By applying some old-fashioned rules of our own, however, and watching the "big boys" carefully we can avoid the traps they set for themselves and stand aside to safely observe the avalanche of hurt pile up on them. When their "house of cards" has fallen, completely disheveled, around them, we will pick up a few bargains and ride along as the markets dig themselves out of whatever hole has been created.

Meanwhile, we still have a very small position in most portfolios that increases in value when the stock market declines, while the lion's share of our money is invested in U.S. Treasury instruments.

 

August 9, 2007

Watching billions of dollars in asset value disappear from the equity markets (as I did today watching the action in the U.S. stock market) is not pleasant for anyone in my business - even when it means value is being added to the accounts of my clients. Since my message on this page in early July reporting of my concern about possible turmoil in the financial markets, I have become even more concerned but for slightly different, much more complicated, reasons.

Now, I don't pretend to completely understand what all the turmoil in the credit markets is all about, but my old-fashioned ideas and training about deals that "appear to good to be true" seems to be coming home to roost in the financial markets. Unrealistic, speculative, and greedy deals in the credit markets over the past few years seem to be unraveling before our very eyes - causing unexpected results; even in seemingly unrelated areas. The very foundation of our modern financial system revolves around an orderly credit market - one in which both borrowers and lenders make reasonable deals beneficial to both and one in which there is a well-founded reason to believe that the "deal" will not default. I suspect, however, that some players have been violating these basic rules.

The extreme volatility in the equity markets over the past few weeks seems to be telling us that the "big boys" don't yet know what to make of the unraveling "credit crunch" and uncertainty almost always causes declines in the equity markets.
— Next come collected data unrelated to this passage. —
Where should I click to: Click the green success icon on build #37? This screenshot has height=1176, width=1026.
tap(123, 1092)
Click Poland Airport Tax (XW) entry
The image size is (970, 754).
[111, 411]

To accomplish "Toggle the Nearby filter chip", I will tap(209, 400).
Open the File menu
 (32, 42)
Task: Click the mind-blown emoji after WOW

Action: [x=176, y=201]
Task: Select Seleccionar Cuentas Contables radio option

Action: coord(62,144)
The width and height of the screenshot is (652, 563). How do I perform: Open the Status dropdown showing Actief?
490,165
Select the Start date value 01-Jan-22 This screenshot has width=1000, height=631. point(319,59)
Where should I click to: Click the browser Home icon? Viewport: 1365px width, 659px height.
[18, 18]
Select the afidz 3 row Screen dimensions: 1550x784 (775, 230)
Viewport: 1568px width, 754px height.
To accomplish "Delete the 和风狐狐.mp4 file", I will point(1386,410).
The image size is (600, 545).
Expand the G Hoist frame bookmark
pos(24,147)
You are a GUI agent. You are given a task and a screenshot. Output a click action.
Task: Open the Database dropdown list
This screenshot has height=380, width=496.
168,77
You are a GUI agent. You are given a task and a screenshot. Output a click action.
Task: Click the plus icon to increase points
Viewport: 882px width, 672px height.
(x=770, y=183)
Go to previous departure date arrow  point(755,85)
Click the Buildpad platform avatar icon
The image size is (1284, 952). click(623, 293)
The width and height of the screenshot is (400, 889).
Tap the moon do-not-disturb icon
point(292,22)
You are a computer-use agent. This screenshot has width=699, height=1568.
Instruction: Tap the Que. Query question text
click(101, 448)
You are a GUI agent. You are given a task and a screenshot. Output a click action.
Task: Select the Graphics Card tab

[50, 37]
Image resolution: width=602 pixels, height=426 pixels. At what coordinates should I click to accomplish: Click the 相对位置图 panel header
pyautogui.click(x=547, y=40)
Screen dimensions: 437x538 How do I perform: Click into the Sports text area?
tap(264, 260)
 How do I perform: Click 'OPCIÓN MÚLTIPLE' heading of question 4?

So, for the time being we'll remain extremely cautious and keep our powder dry, so to speak, while we wait for more information and let the equity markets settle down.

 

July 26, 2007

I'm sitting here at my desk today watching millions, maybe billions of dollars evaporate from the value of the U.S. stock market. For those investors who own stocks it has not been a very pleasant day. When this kind of thing happens, people react to the trauma in differing ways, so I want to reassure the clients of Moldenhauer & Company, Inc. that the recent declines in the U.S. equities markets - about 3% so far this week - have actually been beneficial to the value of their accounts. This is because, not only have we positioned our portfolios to be devoid of equity investments (with minor exceptions), but we have recently taken a small position in a mutual fund that rises in value when the value of the S&P 500 market index declines.  Internally, this mutual fund (Rydex Ursa) is very complicated but it absolutely does provide investment results that inversely correlate with the performance of the S&P 500 market index.  In other words, the value of Rydex Ursa will increase by about the same magnitude that the value of the S&P 500 declines over any given relatively short period of time.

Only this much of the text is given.